==== Data to examine ====

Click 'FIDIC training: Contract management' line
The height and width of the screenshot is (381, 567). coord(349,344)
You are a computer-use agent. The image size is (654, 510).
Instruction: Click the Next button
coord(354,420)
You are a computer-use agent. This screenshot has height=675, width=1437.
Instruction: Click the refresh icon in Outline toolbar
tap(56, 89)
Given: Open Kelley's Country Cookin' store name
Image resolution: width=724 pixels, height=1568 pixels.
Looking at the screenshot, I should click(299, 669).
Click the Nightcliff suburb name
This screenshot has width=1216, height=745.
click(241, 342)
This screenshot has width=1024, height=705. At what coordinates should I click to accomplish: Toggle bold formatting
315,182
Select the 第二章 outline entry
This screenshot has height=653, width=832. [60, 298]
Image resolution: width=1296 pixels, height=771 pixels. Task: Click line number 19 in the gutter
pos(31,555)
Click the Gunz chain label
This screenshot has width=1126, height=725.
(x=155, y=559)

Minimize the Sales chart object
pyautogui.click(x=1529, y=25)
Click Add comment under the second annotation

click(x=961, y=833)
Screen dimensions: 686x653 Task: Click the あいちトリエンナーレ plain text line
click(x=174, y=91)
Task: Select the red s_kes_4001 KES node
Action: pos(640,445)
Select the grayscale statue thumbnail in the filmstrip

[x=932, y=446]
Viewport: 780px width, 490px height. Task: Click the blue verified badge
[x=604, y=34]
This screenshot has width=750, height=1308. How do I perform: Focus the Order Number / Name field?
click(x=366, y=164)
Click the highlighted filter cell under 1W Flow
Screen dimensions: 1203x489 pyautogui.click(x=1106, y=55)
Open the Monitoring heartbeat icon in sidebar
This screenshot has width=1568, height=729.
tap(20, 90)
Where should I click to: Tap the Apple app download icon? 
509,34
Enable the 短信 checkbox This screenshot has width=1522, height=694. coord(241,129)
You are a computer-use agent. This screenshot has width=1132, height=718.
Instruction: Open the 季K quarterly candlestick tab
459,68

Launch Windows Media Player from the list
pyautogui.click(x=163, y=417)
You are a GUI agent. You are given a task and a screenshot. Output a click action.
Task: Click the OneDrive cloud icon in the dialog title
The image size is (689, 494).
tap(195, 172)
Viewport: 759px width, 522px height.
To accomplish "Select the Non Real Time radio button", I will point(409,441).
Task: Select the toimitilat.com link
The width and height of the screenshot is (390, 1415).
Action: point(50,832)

====

# Assignment
Find each line in the data above with the word "computer", then copy it.

# Answer to the problem
You are a computer-use agent. The image size is (654, 510).
You are a computer-use agent. This screenshot has height=675, width=1437.
You are a computer-use agent. This screenshot has width=1132, height=718.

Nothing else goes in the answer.